Alain Brunet, La Presse

Depuis ses débuts dans les souterrains du jazz montréalais, Emma Frank a répandu le sable fin de sa voix, imposé un phrasé qui lui est propre, suggéré des lignes mélodiques claires qui se gazéifient magnifiquement, aménagé des paysages psych folk rehaussés d’harmonies et rythmes propres au jazz contemporain.

L’équipe d’Emma Frank est ici remarquable : François « Franky » Rousseau, guitare, arrangements et réalisation, a parfaitement saisi la personnalité et l’imaginaire de la chanteuse ; Aaron Parks, claviers et arrangements, se passe de présentation ; Jim Black, batterie, un des plus singuliers sur terre ; Rick Rosato, contrebasse, en parfaite symbiose avec ses collègues ; Simon Millerd, trompette, brillant dans sa recherche texturale ; Pedro Barquinha, design sonore, discret et circonspect ; Brian Chan et Philippe Gosselin, prise de son exemplaire au studio de Pierre Marchand.

Voilà la rencontre d’excellents musiciens canadiens et américains, pour la plupart installés à Brooklyn où vit désormais Emma Frank.

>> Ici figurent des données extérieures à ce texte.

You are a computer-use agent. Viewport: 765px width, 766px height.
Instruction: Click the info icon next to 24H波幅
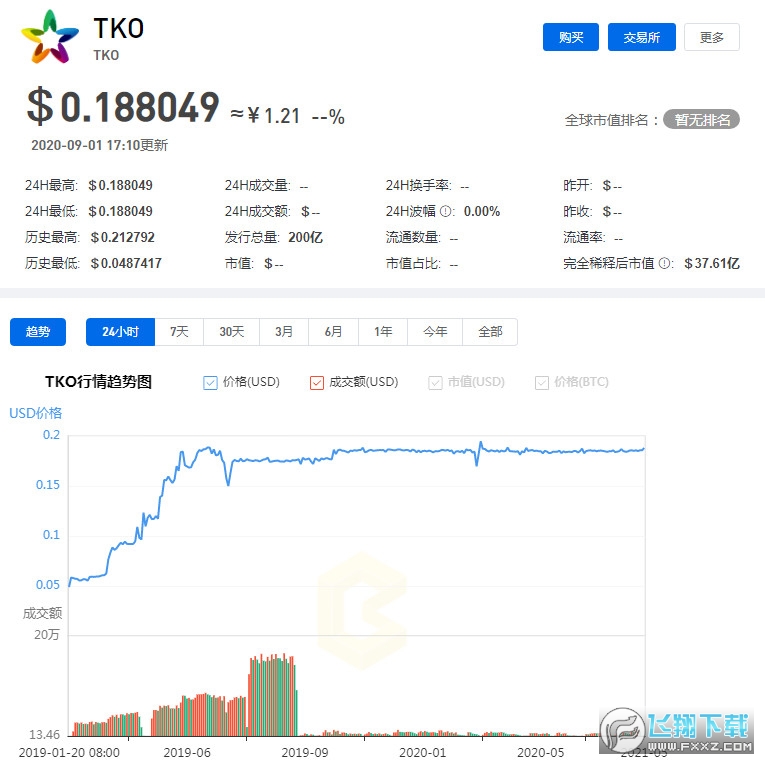point(446,212)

La parolière d’Ocean Av. explore ici la dialectique entre le calme et le chaos inhérents à l’existence et l’intimité, superbe diffraction autobiographique.

Typique de cette génération indie/cyberfolk au croisement du jazz, Ocean Av. touchera quiconque recherche les formes les plus élevées de création chansonnière.